Inaugurato un anno fa grazie all’impegno di giovani agricoltori umbri, tutti under 35, il mercato – ricorda Coldiretti – si è rapidamente affermato come punto di riferimento per una spesa consapevole e per la valorizzazione delle eccellenze agroalimentari del territorio, proponendo prodotti genuini e tracciati direttamente dal campo alla tavola.
“I nostri mercati – ha sottolineato Dominga Cotarella, Presidente nazionale Fondazione Campagna Amica – rappresentano dei gioielli all’interno della città. Espressione di qualità e sicurezza del cibo, che dobbiamo ‘rinsaldare’ anche nel rapporto con i nostri Comuni. A cominciare dall’impegno per cancellare l’attuale norma sull’ultima trasformazione sostanziale del codice doganale e dal sostegno all’obbligo dell’etichettatura di origine su tutti i prodotti alimentari”.
“Questo primo anniversario rappresenta un traguardo importante – ha affermato Mario Rossi, Direttore Coldiretti Umbria – perché conferma la bontà di un progetto che ha saputo coniugare qualità, sostenibilità e relazione umana. In dodici mesi il mercato di Ponte San Giovanni si è affermato come un luogo vivo, non solo di acquisto, ma anche di incontro e condivisione. Continuiamo a investire e credere in un modello che, con i nostri mercati coperti e scoperti, rafforza il legame tra mondo rurale e urbano, sostenendo concretamente le imprese agricole e offrendo ai cittadini prodotti sani, locali e stagionali”.

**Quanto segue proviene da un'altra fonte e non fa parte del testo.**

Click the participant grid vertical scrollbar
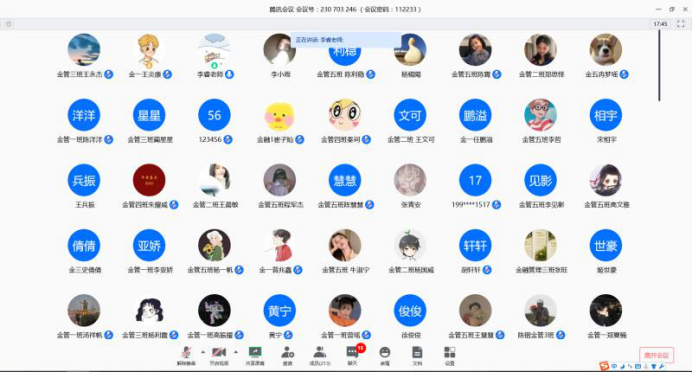Image resolution: width=692 pixels, height=372 pixels. coord(659,65)
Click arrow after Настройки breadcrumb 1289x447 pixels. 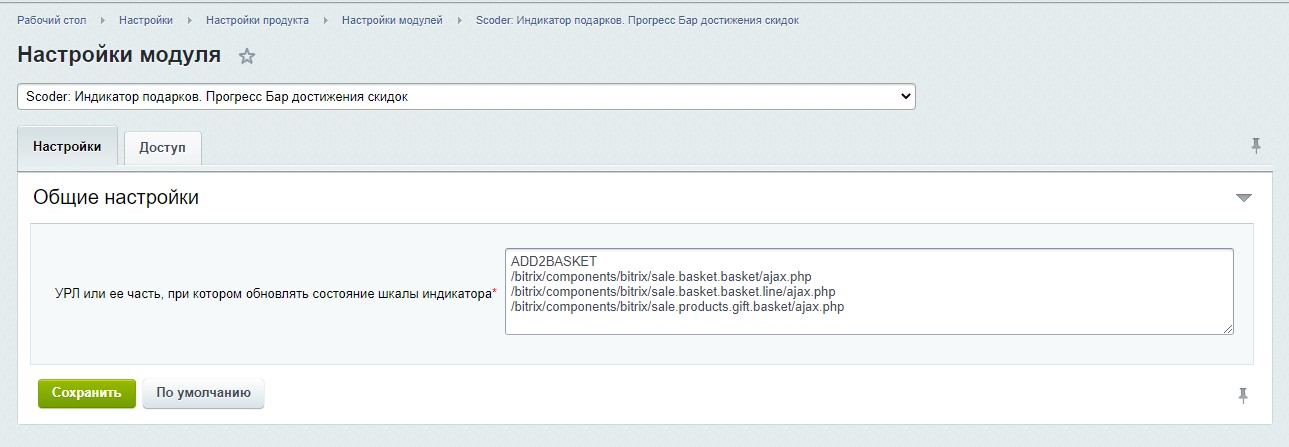coord(190,20)
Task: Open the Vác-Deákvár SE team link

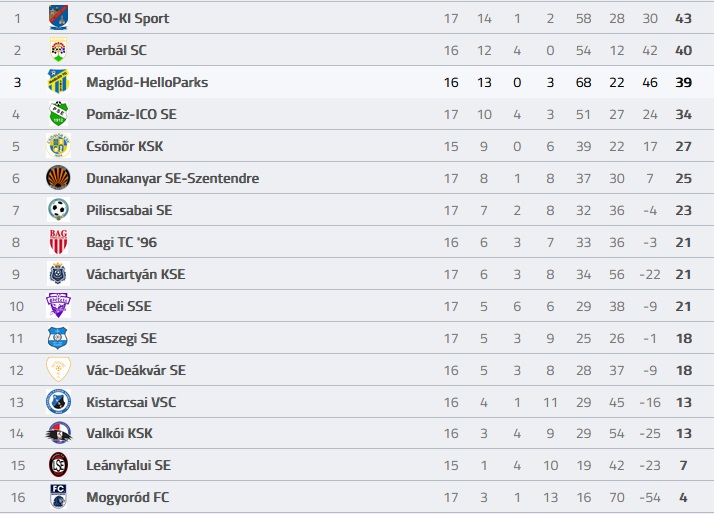Action: (x=136, y=370)
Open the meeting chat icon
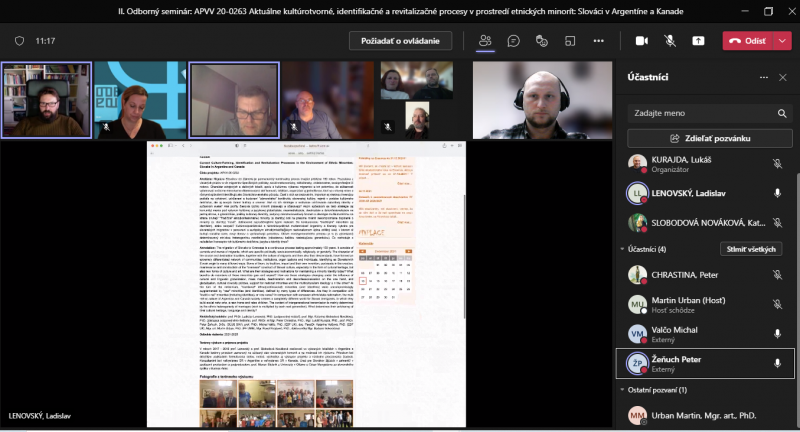 coord(513,41)
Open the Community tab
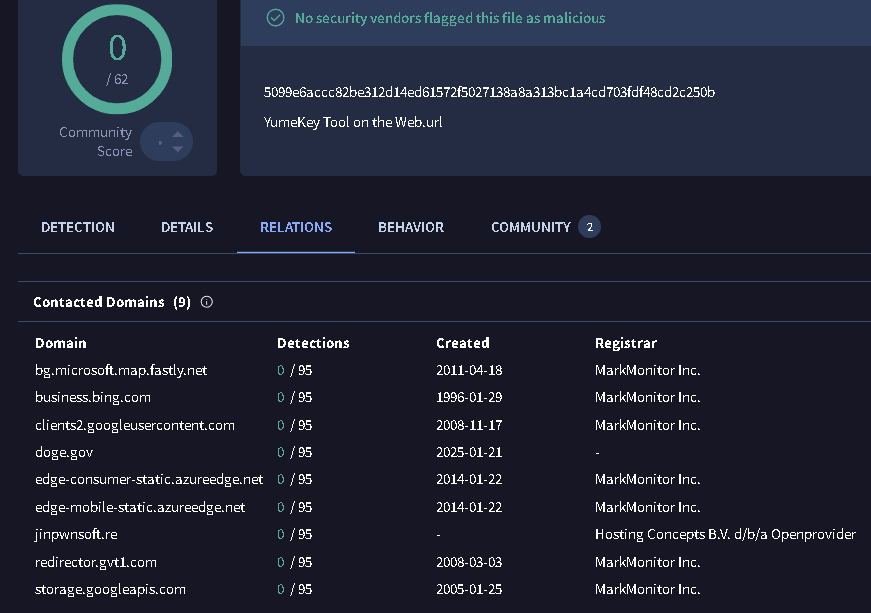 (530, 227)
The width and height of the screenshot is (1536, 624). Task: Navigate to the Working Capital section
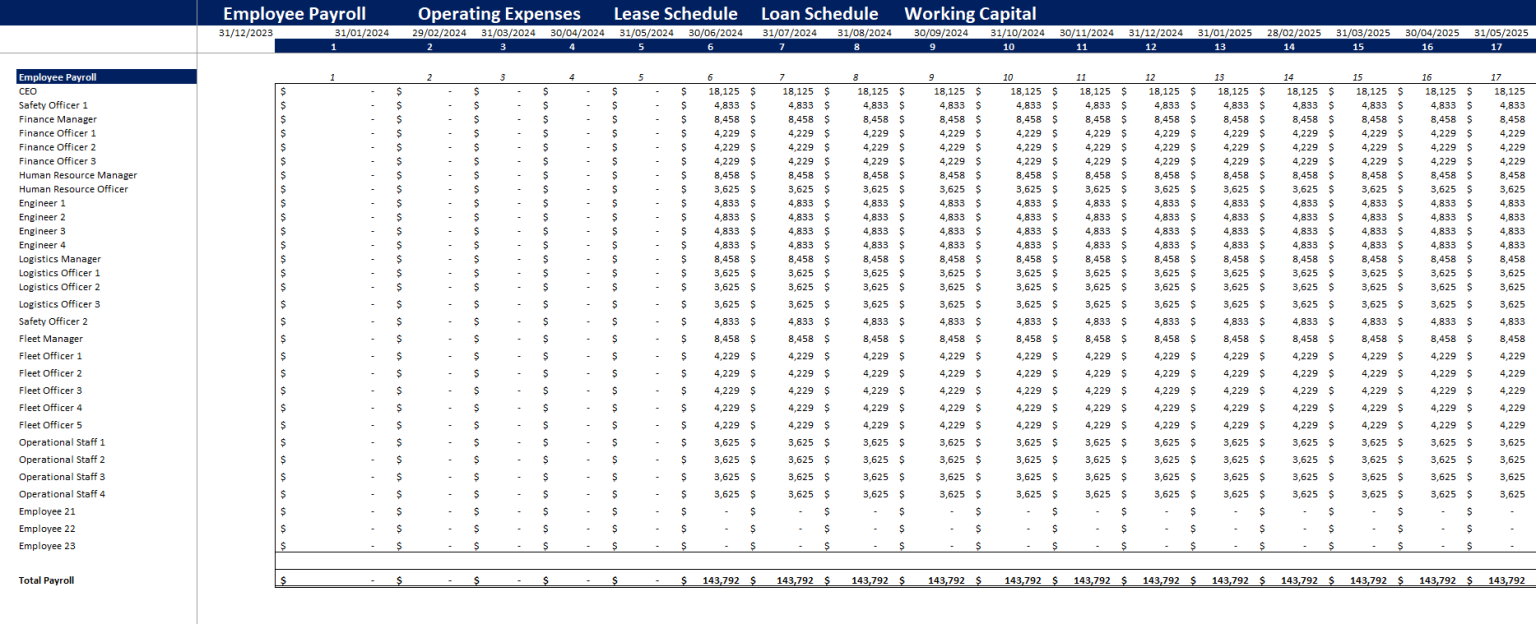tap(970, 13)
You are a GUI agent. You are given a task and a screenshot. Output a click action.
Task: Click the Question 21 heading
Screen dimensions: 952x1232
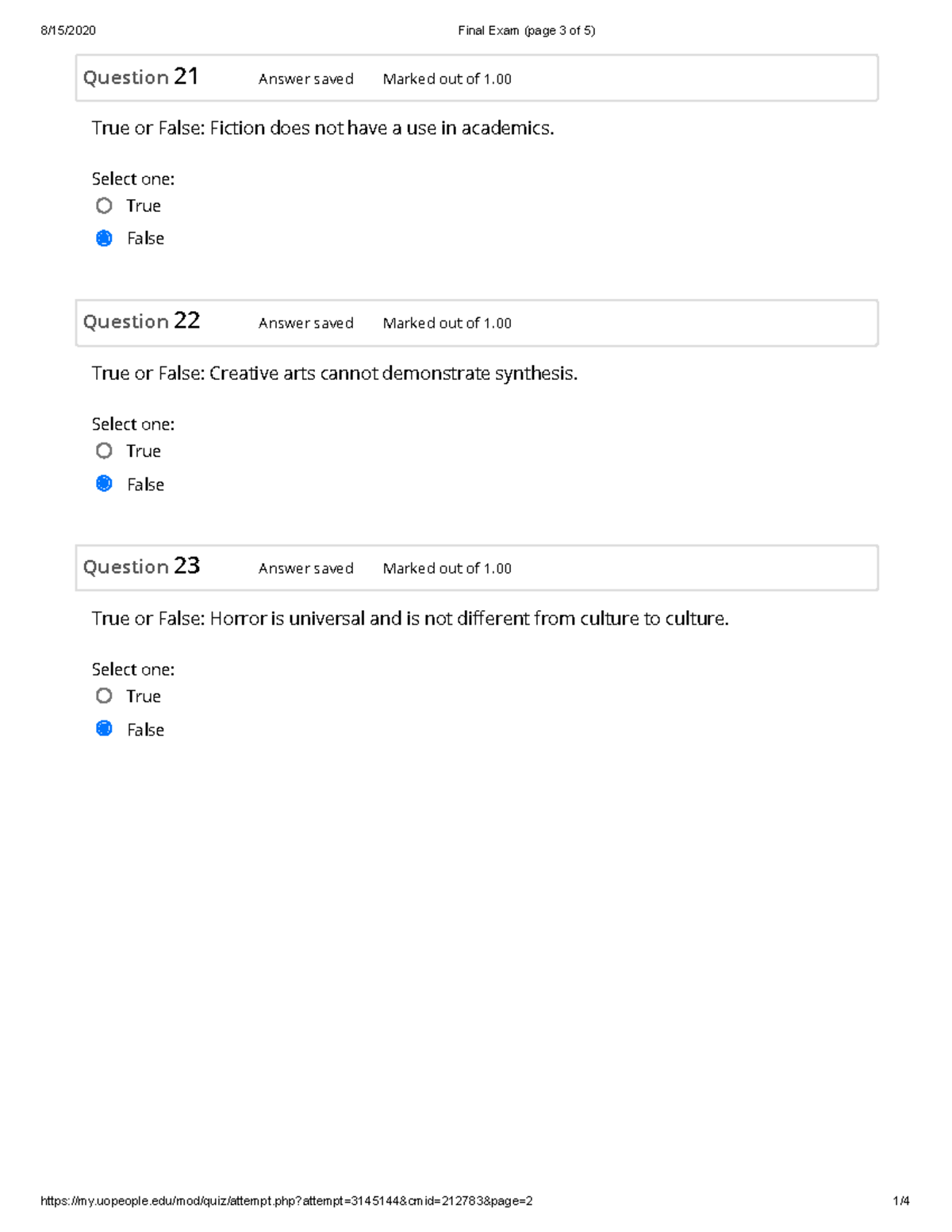point(141,78)
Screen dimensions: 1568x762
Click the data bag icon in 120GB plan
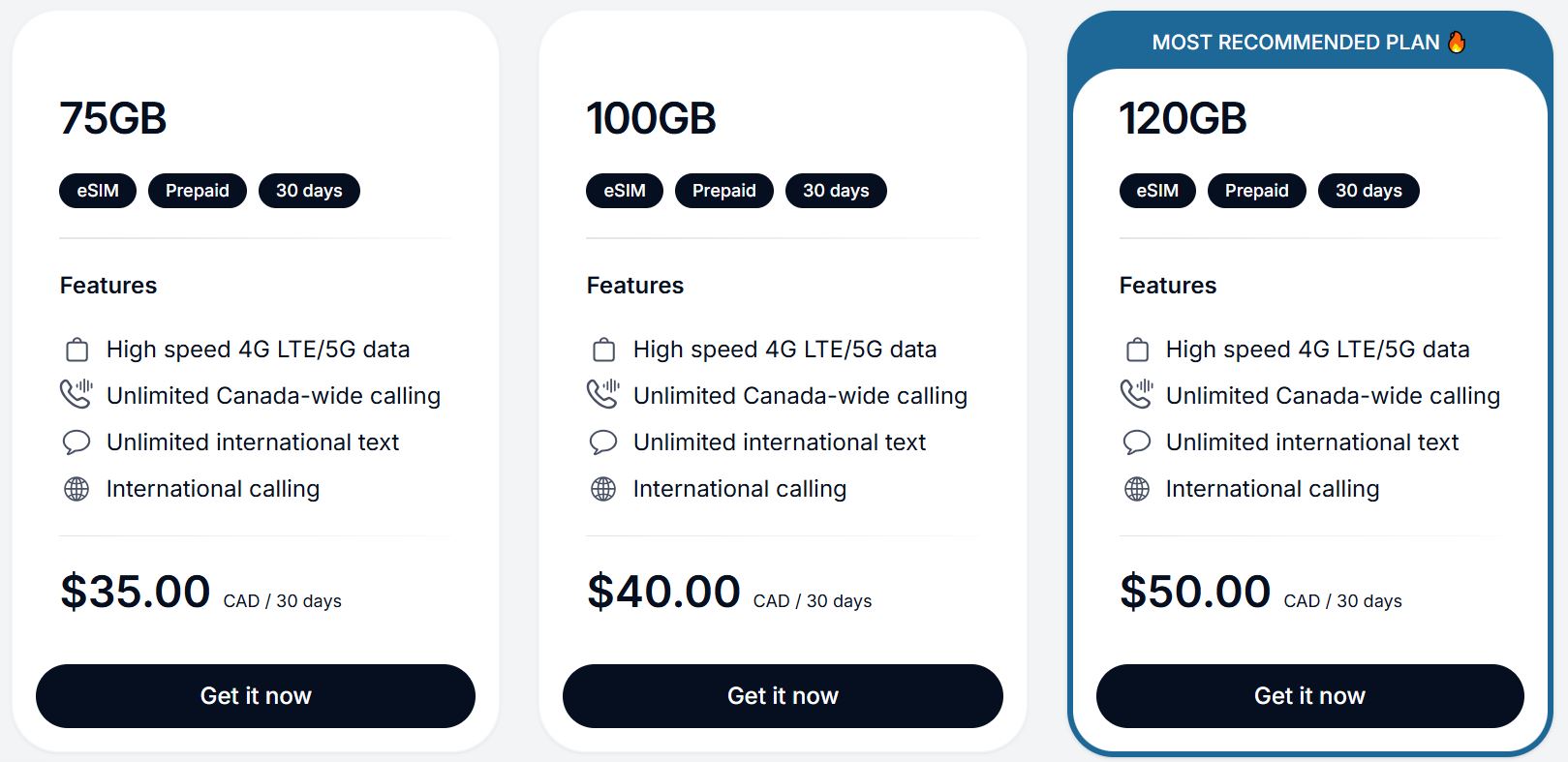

“Un anno intenso ed entusiasmante, ricco di sfide ed esperienze – ha evidenziato Emanuele Pallazzetti, Presidente del Mercato Coperto Campagna Amica di Ponte San Giovanni. Abbiamo costruito giorno dopo giorno un rapporto di fiducia con i consumatori, che oggi riconoscono il valore del nostro lavoro. La giornata di festa è stata un’opportunità per dire grazie a chi ci ha scelto e per continuare a raccontare la nostra agricoltura, fatta di passione, innovazione e radici profonde nel territorio”.
Per l’occasione, i visitatori hanno incontrato i produttori, degustato le specialità locali, partecipando a momenti di intrattenimento, come con il laboratorio creativo per bambini “Dal seme alla piantina: magia nell’orto” a cura della fattoria didattica Frantoio Berti. Un anniversario che non è stato solo una celebrazione, ma anche un rilancio: il Mercato Coperto di Campagna Amica continua infatti a rappresentare un modello virtuoso di sviluppo locale, capace di sostenere le imprese agricole, promuovere la biodiversità e rafforzare il tessuto sociale urbano del territorio.
Dall’ortofrutta alla carne, dai formaggi ai salumi, dai legumi ai cereali, dalle farine alla frutta secca, dall’olio extravergine di oliva alle uova, dalla pasta ai prodotti da forno, fino a vino, conserve, miele, confetture e sottoli: queste alcune delle produzioni agricole proposte dal produttore al consumatore da sette giovani agricoltori.
“Si tratta – ha ricordato Francesco Panella, Delegato regionale Coldiretti Giovani Impresa – di un vero progetto di filiera che permette di esaltare la multifunzionalità delle nostre imprese, dalla coltivazione alla vendita diretta. Un modello, con protagonisti giovani imprenditori, attento alle esigenze odierne della nostra comunità, che chiede sempre di più sicurezza, qualità alimentare e origine certa di quanto porta in tavola”.